Reuters reports that the Consumer Financial Protection Bureau (CFPB) and Federal Deposit Insurance Corporation (FDIC) folks are pushing for a larger settlement, but that the Office of Comptroller of the Currency (OCC) thinks the proposed settlement is already too big. All of this alphabet soup is beginning to spell out a slang expression that describes the government’s handling of this situation with pinpoint accuracy. That expression begins with “cluster” and ends with the word Melissa Leo introduced to the Academy Awards last Sunday night.

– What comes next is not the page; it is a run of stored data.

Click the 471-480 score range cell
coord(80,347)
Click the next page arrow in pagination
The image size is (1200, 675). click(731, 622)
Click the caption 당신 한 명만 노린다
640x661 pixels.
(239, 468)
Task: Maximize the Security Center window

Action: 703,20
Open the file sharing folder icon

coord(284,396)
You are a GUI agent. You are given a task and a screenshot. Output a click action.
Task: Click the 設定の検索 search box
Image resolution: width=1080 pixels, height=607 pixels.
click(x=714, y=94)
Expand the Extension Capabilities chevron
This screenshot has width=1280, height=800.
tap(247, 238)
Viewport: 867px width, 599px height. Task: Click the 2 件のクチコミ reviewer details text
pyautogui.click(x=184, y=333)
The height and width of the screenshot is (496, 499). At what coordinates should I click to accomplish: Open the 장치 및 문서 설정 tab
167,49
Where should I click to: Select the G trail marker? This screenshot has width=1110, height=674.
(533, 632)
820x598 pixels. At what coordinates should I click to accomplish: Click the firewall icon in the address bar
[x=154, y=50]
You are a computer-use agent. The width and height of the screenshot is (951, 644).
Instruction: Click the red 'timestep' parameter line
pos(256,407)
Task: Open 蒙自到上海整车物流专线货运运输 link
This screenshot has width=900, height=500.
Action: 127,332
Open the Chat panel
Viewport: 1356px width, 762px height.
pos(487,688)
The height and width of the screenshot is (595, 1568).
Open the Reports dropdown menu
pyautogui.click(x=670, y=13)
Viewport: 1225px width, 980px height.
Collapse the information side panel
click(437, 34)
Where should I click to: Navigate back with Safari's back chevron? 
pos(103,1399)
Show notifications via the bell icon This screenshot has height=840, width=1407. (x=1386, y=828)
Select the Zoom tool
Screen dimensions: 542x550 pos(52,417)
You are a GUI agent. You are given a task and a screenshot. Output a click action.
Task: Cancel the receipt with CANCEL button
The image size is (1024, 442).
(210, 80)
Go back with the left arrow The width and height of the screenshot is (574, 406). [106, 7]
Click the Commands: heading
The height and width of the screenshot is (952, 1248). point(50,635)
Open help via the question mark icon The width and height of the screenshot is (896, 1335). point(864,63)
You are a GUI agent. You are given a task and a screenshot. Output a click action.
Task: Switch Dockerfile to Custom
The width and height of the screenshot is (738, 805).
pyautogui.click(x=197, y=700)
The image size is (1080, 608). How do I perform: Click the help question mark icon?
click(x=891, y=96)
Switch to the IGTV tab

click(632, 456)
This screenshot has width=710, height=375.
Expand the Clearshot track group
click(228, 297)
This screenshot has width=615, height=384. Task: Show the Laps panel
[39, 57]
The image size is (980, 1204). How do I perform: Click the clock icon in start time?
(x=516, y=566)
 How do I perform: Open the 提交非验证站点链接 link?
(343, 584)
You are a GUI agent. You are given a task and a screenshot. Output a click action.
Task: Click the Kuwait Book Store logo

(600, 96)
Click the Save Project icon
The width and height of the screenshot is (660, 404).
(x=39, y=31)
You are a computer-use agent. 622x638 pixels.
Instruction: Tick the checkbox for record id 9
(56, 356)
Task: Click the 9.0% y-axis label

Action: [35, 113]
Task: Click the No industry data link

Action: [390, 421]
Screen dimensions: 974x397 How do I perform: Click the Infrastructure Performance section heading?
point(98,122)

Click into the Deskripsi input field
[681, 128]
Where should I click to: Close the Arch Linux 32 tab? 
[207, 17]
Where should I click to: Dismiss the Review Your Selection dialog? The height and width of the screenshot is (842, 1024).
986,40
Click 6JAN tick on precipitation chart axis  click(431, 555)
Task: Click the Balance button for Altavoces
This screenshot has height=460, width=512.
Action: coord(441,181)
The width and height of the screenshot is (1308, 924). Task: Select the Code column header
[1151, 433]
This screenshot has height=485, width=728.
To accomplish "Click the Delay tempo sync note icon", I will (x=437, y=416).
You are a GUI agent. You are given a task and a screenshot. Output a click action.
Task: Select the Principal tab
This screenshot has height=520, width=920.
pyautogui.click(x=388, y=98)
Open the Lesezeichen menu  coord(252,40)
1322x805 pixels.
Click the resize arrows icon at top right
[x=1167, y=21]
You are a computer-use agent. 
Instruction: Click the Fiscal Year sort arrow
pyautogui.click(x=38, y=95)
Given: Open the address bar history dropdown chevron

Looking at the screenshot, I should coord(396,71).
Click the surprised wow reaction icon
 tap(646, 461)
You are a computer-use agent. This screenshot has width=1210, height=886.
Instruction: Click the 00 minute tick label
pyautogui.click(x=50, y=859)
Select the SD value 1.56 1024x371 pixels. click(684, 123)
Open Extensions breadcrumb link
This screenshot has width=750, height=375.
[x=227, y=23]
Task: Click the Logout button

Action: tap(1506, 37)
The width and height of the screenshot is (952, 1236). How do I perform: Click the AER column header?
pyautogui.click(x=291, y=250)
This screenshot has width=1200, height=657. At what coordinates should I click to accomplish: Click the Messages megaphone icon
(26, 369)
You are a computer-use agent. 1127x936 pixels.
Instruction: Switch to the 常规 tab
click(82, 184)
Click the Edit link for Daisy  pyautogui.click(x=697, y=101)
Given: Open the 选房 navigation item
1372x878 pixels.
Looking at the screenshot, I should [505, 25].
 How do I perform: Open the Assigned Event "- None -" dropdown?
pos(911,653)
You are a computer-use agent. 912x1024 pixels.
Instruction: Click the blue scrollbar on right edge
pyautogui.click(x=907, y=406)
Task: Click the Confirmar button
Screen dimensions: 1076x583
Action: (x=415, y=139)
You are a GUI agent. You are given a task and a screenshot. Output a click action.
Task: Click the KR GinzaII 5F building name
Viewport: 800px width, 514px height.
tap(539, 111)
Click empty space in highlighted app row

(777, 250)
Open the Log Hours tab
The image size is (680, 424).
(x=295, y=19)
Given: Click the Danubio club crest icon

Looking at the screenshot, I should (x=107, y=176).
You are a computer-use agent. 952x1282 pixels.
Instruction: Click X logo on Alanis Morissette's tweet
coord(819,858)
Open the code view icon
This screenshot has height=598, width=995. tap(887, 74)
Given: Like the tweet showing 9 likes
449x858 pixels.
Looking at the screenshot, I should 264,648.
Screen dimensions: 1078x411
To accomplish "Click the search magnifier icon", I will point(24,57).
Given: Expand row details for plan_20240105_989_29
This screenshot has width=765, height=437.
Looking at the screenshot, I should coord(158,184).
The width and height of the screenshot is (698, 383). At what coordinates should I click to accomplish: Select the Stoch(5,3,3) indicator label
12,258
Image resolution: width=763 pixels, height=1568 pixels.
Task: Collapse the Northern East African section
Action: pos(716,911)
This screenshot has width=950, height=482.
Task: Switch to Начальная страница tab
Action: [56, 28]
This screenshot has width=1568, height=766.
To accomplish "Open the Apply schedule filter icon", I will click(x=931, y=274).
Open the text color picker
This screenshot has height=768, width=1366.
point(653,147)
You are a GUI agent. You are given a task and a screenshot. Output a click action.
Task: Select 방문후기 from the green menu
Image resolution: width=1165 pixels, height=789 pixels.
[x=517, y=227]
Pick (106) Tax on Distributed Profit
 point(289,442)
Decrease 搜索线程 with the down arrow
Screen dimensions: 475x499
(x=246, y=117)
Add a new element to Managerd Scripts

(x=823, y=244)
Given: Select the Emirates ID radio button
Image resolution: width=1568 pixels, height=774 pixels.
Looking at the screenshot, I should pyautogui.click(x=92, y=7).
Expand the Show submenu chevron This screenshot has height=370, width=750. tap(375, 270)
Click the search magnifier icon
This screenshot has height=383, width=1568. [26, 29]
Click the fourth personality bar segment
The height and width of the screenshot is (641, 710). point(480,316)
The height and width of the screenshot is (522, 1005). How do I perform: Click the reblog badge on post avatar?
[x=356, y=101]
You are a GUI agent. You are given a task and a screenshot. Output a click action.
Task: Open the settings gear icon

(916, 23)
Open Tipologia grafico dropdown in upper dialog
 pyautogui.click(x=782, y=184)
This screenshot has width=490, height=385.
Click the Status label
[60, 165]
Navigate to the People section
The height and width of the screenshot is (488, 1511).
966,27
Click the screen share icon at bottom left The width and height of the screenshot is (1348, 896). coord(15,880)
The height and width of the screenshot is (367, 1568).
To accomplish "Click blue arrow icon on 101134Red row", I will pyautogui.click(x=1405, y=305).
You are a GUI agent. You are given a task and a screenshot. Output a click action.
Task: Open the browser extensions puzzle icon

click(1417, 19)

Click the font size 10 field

The virtual ink was barely dry on the initial reports of an Administration proposal when Reuters reported that “regulators’ efforts to settle with banks over improper mortgage foreclosures are being hampered by disagreements among the groups involved over the size and shape of an accord.” Other stories then elaborated on the squabbles among Federal agencies over the scope and nature of the proposed settlement. It seems as if everybody in the Federal government is running to the press so they can put their own spin on a proposed deal.
It looks like we’re observing a serious vacuum in leadership during a time of crisis. This vacuum, together with the confusion that’s been created in the press as everybody pushed their own agenda, has left the public becalmed in fog-shrouded waters somewhere between Conflicting Viewpoints, Absolute Bewilderment, and WTF.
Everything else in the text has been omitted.